Elliot Johnson, Chief Administrator of the Los Angeles County/USC Medical Center Rand Schrader HIV Clinic (5P-21) for over a decade, passed away last month of lung cancer at the age of 71.

“Elliot Johnson was a man of depth and substance,” says his close friend David Crittendon in an interview with THE FIGHT.

“He was very still, by that I mean composed in space and time. A dark handsome man, proud but not supercilious, firm with a controlling streak, yet modest and empathic.”

“Elliot’s most well known accomplishment was his stewardship of 5P21, The Rand Schrader Clinic at Los Angeles County + USC Medical Center,” reveals Crittendon.

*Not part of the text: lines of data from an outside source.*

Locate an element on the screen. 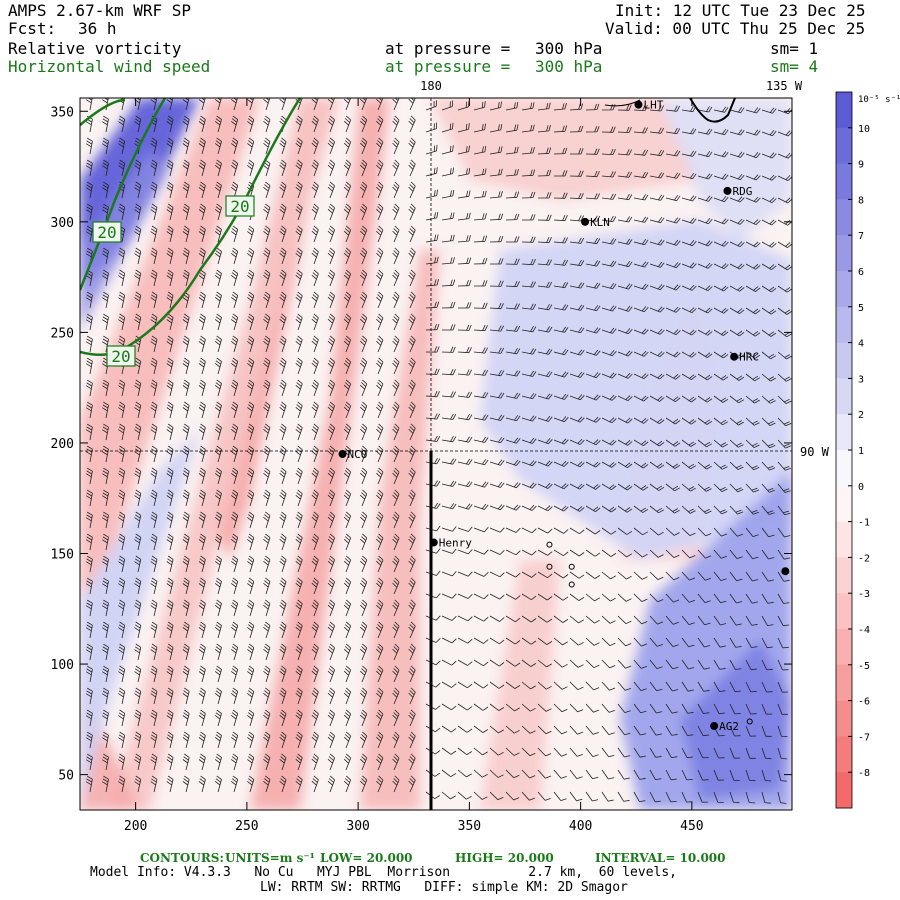 This screenshot has height=900, width=900. contour-label: 20 is located at coordinates (240, 206).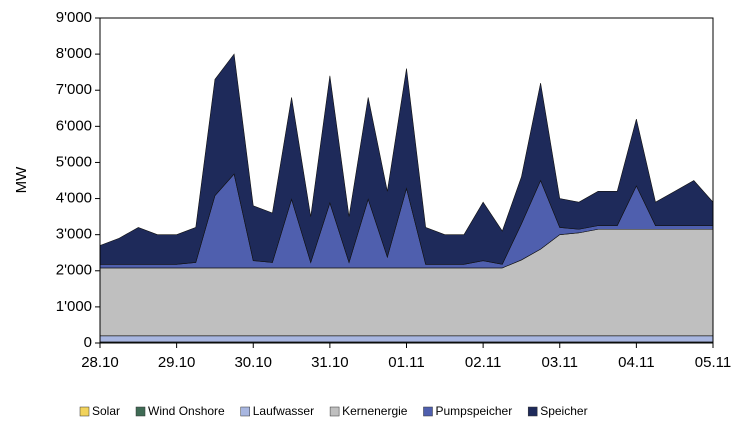  What do you see at coordinates (74, 234) in the screenshot?
I see `y-tick-label: 3'000` at bounding box center [74, 234].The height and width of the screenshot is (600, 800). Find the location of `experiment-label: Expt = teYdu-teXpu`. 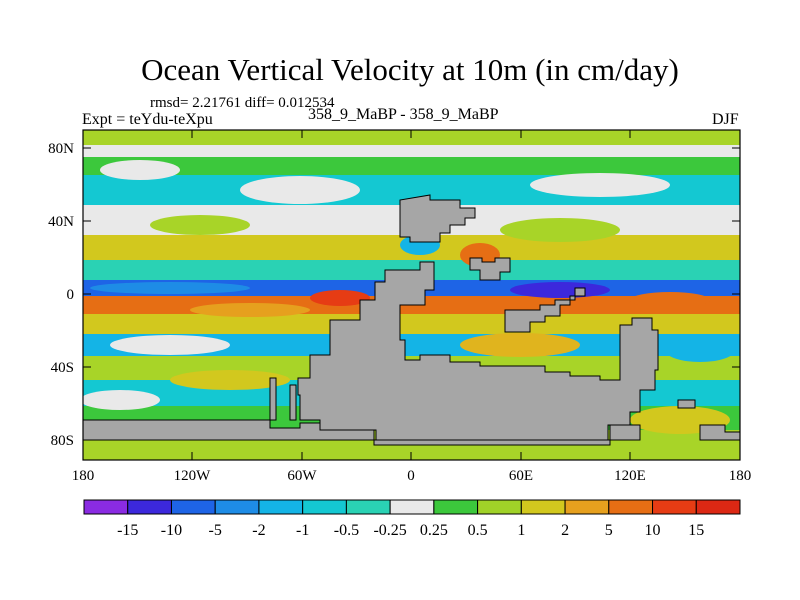

experiment-label: Expt = teYdu-teXpu is located at coordinates (148, 120).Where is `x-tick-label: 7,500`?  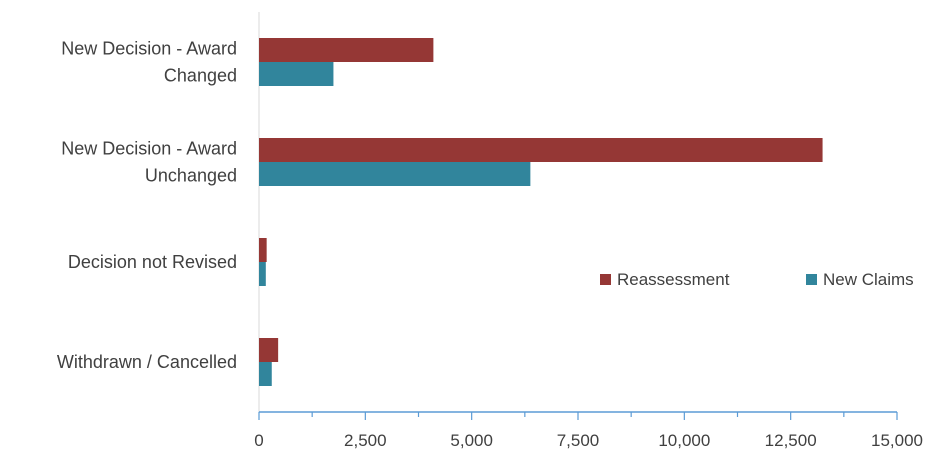
x-tick-label: 7,500 is located at coordinates (578, 440).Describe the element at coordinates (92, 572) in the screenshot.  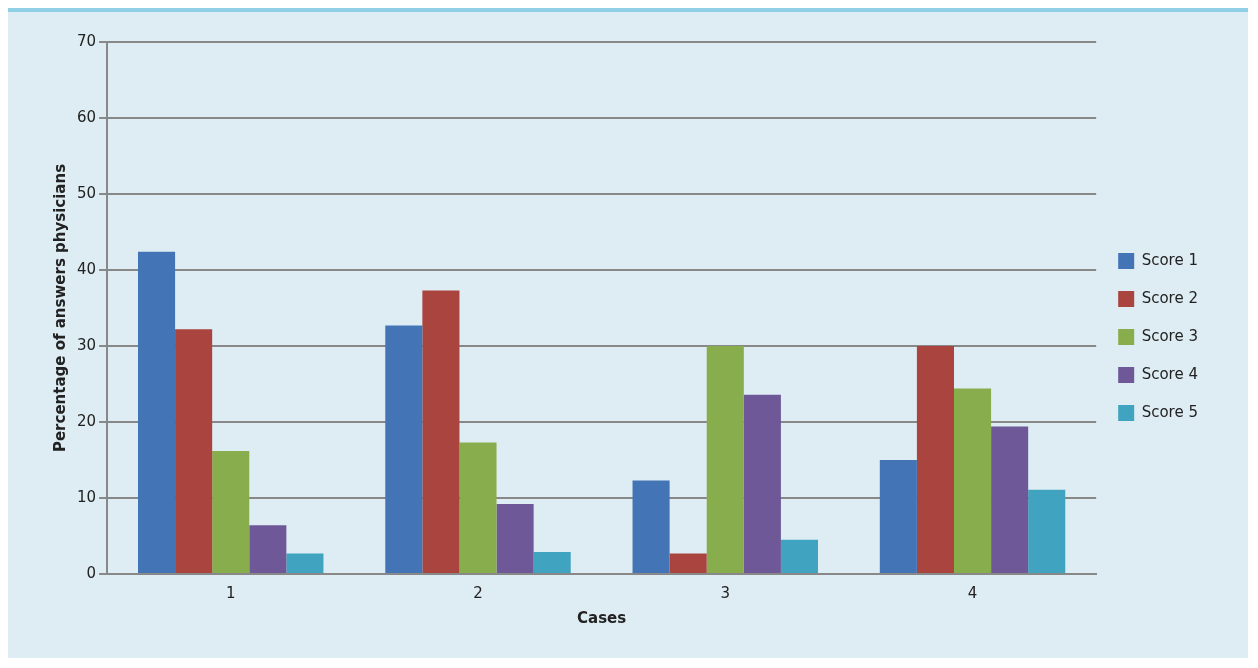
I see `y-tick-label: 0` at that location. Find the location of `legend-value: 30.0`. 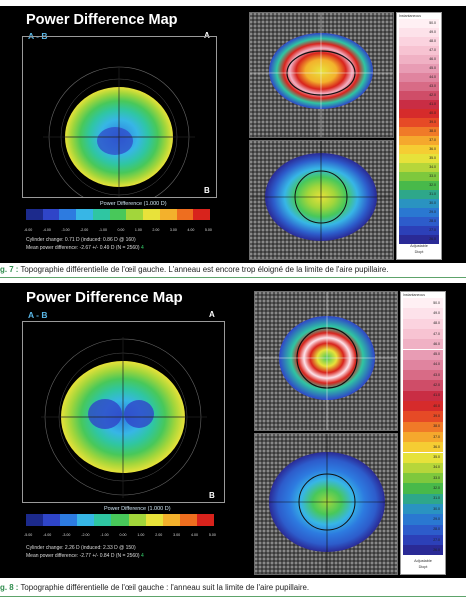

legend-value: 30.0 is located at coordinates (436, 508).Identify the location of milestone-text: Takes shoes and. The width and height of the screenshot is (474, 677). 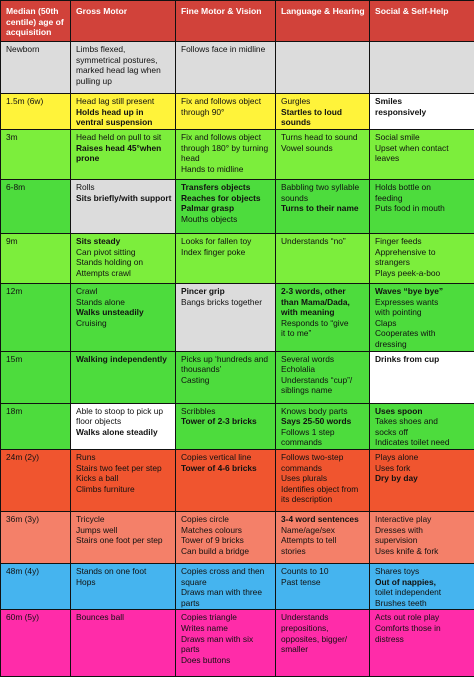
(423, 422).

“As the AIDS crisis worsened, the 5P21 clinic, a ten room outpatient wing housed in the Medical Center became inadequate. In 1991, 5P21 moved into its own dedicated three story building handling 3500 AIDS patient visits a month, a case load higher than any other clinic in California. A majority of patients were Hispanic as well as a large African-American population that included women and children, many arriving for first treatment when the disease was already at full blown Stage 3. Elliot Johnson is credited with being a tireless advocate for the ill and dying, lobbying for the best medicines and protocols against indifference and hostility from political interests locally and nationally. Eventually, he and his medical staff prevailed, instituting interventions and treatment models that became templates for the nation and internationally.”

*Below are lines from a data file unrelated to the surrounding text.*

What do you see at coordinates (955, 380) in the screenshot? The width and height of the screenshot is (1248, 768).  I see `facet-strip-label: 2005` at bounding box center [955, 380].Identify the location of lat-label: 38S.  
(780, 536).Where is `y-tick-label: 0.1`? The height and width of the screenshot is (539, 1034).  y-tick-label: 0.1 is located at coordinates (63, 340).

“Elliot lived with pain. He survived cancer over two decades ago. A reckless driver re-injured his damaged leg during his tenure at County-USC. Major heart surgery in 2015, followed by the cancer diagnosis that finally ended his life.”

“At his bedside I was often frustrated at his refusal of a kinder gentler option for his medical situation. He would rather endure pain than be fuzzy and unclear on pain meds! Elliot was not about relief. He was about standing for what he thought was his true path toward wholeness and completion.”